=== Try it ===
Return each line below holding the string "computer".

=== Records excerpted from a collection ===
== == ==
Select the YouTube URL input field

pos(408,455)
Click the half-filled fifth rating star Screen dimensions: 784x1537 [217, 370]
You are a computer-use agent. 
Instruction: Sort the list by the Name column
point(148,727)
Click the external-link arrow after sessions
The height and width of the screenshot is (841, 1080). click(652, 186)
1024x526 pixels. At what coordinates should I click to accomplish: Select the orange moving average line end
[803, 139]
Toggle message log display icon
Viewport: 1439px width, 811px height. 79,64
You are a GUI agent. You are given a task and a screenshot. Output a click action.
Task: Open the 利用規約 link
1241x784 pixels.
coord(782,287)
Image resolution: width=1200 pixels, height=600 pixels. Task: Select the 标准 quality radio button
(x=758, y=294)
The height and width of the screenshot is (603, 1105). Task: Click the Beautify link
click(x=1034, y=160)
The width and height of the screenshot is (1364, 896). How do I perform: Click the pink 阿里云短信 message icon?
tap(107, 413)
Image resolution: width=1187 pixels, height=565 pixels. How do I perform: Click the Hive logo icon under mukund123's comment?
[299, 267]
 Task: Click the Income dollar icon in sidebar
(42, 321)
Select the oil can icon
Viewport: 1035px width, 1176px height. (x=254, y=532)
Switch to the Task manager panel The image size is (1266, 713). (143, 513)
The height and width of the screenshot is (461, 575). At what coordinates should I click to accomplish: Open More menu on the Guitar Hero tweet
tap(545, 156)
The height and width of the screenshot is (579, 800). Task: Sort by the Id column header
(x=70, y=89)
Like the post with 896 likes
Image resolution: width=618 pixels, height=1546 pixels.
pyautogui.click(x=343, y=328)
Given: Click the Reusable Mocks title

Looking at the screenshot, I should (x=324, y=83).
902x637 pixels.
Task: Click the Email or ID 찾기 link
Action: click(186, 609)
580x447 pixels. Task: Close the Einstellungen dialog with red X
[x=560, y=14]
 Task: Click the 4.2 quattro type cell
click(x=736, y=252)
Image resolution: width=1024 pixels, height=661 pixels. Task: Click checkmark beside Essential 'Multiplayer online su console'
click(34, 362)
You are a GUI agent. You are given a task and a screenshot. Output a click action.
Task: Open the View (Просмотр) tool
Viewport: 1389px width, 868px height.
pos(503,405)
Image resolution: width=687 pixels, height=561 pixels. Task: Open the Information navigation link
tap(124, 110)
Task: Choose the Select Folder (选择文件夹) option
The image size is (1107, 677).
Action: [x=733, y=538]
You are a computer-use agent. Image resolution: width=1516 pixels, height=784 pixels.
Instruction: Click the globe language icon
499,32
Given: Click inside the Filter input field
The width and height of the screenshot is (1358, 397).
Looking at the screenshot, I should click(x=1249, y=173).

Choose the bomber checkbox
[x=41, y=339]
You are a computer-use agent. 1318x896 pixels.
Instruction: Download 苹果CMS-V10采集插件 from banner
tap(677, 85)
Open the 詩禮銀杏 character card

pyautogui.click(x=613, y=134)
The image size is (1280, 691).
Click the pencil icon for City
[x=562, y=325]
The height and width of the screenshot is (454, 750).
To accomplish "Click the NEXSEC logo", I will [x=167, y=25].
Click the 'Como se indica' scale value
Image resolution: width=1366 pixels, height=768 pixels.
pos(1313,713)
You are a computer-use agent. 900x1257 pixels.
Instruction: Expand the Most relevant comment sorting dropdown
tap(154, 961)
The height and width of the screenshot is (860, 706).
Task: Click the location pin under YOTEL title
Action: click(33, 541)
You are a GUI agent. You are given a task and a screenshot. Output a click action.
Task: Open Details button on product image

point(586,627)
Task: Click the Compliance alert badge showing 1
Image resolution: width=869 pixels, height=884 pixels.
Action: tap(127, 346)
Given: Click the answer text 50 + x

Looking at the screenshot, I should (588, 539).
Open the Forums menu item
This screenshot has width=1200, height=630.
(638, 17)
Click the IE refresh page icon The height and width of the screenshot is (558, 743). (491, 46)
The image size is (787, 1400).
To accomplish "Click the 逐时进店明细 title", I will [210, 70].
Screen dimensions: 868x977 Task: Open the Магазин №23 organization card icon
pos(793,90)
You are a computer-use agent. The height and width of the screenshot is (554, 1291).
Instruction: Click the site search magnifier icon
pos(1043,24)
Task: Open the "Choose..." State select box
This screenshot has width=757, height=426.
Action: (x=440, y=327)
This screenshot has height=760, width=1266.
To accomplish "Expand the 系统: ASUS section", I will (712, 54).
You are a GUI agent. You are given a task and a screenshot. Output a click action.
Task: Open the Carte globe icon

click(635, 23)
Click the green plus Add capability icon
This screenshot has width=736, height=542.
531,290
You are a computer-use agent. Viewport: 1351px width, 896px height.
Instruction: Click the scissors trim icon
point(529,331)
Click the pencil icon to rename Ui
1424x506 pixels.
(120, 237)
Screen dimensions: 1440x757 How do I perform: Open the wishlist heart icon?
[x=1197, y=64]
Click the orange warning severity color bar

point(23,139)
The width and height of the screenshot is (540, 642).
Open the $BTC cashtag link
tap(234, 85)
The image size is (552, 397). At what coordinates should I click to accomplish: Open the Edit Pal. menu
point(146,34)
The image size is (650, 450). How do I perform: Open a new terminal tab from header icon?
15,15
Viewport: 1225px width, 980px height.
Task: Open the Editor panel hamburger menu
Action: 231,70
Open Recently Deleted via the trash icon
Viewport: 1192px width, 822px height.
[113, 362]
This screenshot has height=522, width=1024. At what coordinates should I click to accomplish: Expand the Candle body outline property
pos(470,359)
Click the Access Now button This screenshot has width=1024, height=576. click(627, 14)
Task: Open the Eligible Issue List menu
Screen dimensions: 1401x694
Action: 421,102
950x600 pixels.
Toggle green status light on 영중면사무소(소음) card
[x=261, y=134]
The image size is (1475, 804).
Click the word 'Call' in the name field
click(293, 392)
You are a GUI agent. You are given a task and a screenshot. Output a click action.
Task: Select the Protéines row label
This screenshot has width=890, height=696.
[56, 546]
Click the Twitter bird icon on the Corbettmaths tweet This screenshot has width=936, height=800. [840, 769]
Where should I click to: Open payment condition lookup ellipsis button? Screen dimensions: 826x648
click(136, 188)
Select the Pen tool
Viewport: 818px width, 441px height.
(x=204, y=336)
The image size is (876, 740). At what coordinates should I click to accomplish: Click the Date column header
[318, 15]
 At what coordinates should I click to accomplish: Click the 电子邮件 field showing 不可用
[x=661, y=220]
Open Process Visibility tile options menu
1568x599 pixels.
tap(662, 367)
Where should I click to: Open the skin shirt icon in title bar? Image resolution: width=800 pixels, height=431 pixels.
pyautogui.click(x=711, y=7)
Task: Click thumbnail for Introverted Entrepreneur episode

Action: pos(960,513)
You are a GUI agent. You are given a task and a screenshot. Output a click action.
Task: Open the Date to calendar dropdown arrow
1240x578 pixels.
== == ==
=== Result of this exercise ===
You are a computer-use agent. 
You are a computer-use agent. Image resolution: width=1516 pixels, height=784 pixels.
You are a computer-use agent. 1318x896 pixels.
You are a computer-use agent. 900x1257 pixels.
You are a computer-use agent. The height and width of the screenshot is (554, 1291).
You are a computer-use agent. Viewport: 1351px width, 896px height.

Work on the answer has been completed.